Sunday, July 5, 2009

"Inappropriate Language" in MS Access 2007 Templates

Okay, so I've been trying to figure out how to submit additional Access 2007 templates to the MS Access Template Site. For some time now, the MS Access team has been encouraging MVP's to participate in the template program.

Well, I tried, I really tried. A little over a year ago, I submitted a dead simple template that consists of the table schema and two forms. That one was accepted.

However, MS has a policy of not accepting "community submitted" templates which contain any VBA whatsoever. Embedded macros are permitted, but not VBA, so that first one is actually a pretty uninteresting template, as templates go.

Nonetheless, a few weeks ago, encouraged by seeing that simple little "template" go over 10,000 downloads, I decided to try again, with a slightly different approach. I created a demo accdb from a Project Work Tracking tool I first created for my own use a few years ago. (You can download the original from my website, here.)

Then I created a second copy of the accdb, from which I removed all code, macros and VBA. Then I turned it into a sanitized template so I could upload it to the MS template site.

It was rejected--three times! Yes, even without code it is not publishable. The reason given is "inappropriate language". Okay, I say, if "Project Budget", "Project Milestone" and "My Company Location" are inappropriate language, then I plead guilty. I used all three terms and several others, similar in content and scope, in many places in the template.

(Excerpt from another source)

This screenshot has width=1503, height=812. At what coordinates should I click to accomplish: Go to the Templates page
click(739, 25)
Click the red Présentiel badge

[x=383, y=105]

However, I strongly suspect the real reason this templete got rejected might be that, by offering a code-less, and therefore non-operational template, but WITH a link to the full working accdb on my site, I'm suggesting potential users could start with the "shell" template from the MS site and then go to my website for the full working version if they like the shell. Apparently that's not an acceptable alternative to a macro driven MS Template.

I could be wrong about that interpretation, of course, but I'm pretty discouraged by this latest experience anyway.

It's pretty hard for me to see a way to take advantage of the template opportunity MS has been promoting so hard for the last couple of years, unless I agree to abandon VBA entirely in favor of embedded macros.

Revising my little Tracking Tool around macros, of course, would make a simple sample accdb simpler still. Much as I would love to continue offering templates via the community submission route, I just can't see myself simplifying functionality with pure embedded macros simply to get them published by MS.

Here's a bit more "inapropriate language":

To me, MS community-submitted templates are beginning to look more and more like a terrific idea that is nonetheless doomed to failure because of the way it has been implemented. Oh well, it was fun trying, and you can download the full, working accdb (or mdb) version of the sample from my website. If you choose to do so, though, look out for the "inappropriate language" in it.